I would like to raise a query regarding the Document Understanding process

Is it possible to extract 100 to 120 data fields from a PDF file containing 6 to 7 pages using UiPath Document Understanding? If yes, what would be the most suitable approach or extractor to handle such a large number of fields effectively?

@ashokkarale , @Anil_G

@Maulik_Khunt1

If documents comes with same structure every time then you can use form extractor or Intelligent keyword extractor

if document has variations go with ML extractor

1 Like

Thank You @Darshan_Sable

I am currently using the Community Edition of UiPath and have been working with both the Form Extractor and Intelligent Keyword Extractor. However, I am encountering an issue while attempting to extract between 100 to 120 fields from a document.

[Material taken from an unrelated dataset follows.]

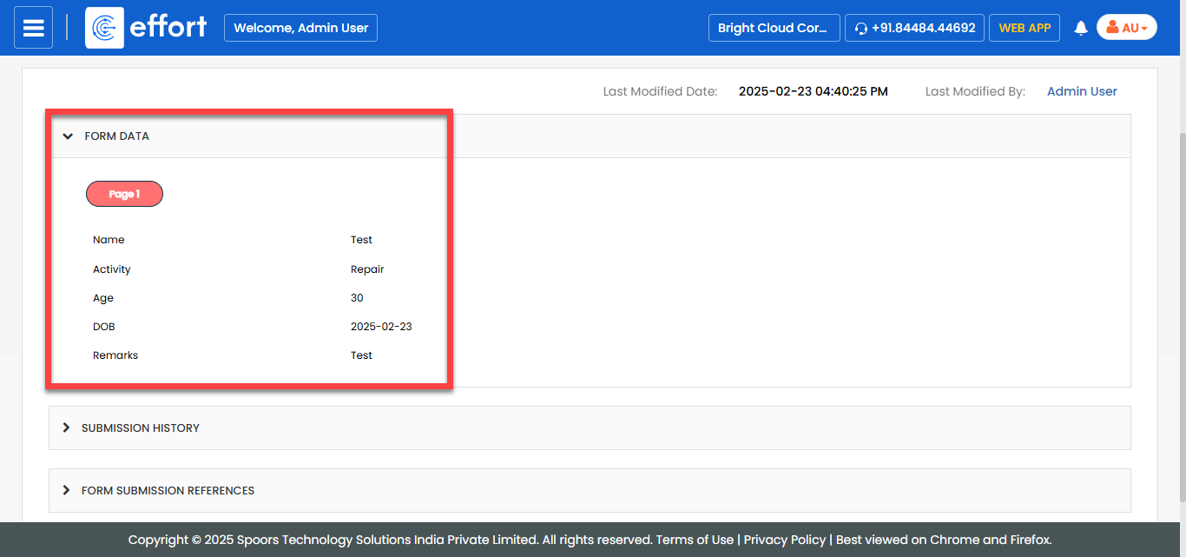1186x557 pixels.
Task: Open the notification bell
Action: 1081,28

Despite multiple attempts, the process fails with the following error message:
“Document was not processed.”

@Maulik_Khunt1

The extractor type depends on the file being structured ,unstructured ,scanned or digital..form extractor and keyword extractors are for more structured docs where you have keywords and defined areas and they dont change..but to verify try with a smaller set and based on that you can change..but try to get the toughest values that you feel on doc to understand if the approach works

Cheers

1 Like

Yes it is possible

For such a large and complex document, you should combine multiple extractors for best results:

Step 1: Use Document Classification to detect document type (if needed).

Step 2: Apply Form Extractor if the document is structured (e.g., tax forms, applications).

Upload or build a Form Template in the DU Taxonomy Manager.

Carefully define all 100+ fields in the Taxonomy.

Step 3: Use ML Extractor for semi-structured documents where forms are not rigid.

UiPath offers pre-trained models or you can train a custom model using the AI Center.

Step 4: Add Regex Extractor as backup to pick specific fields (like phone numbers, emails, dates).

Step 5: Use the Validation Station to review extraction accuracy (especially important for so many fields).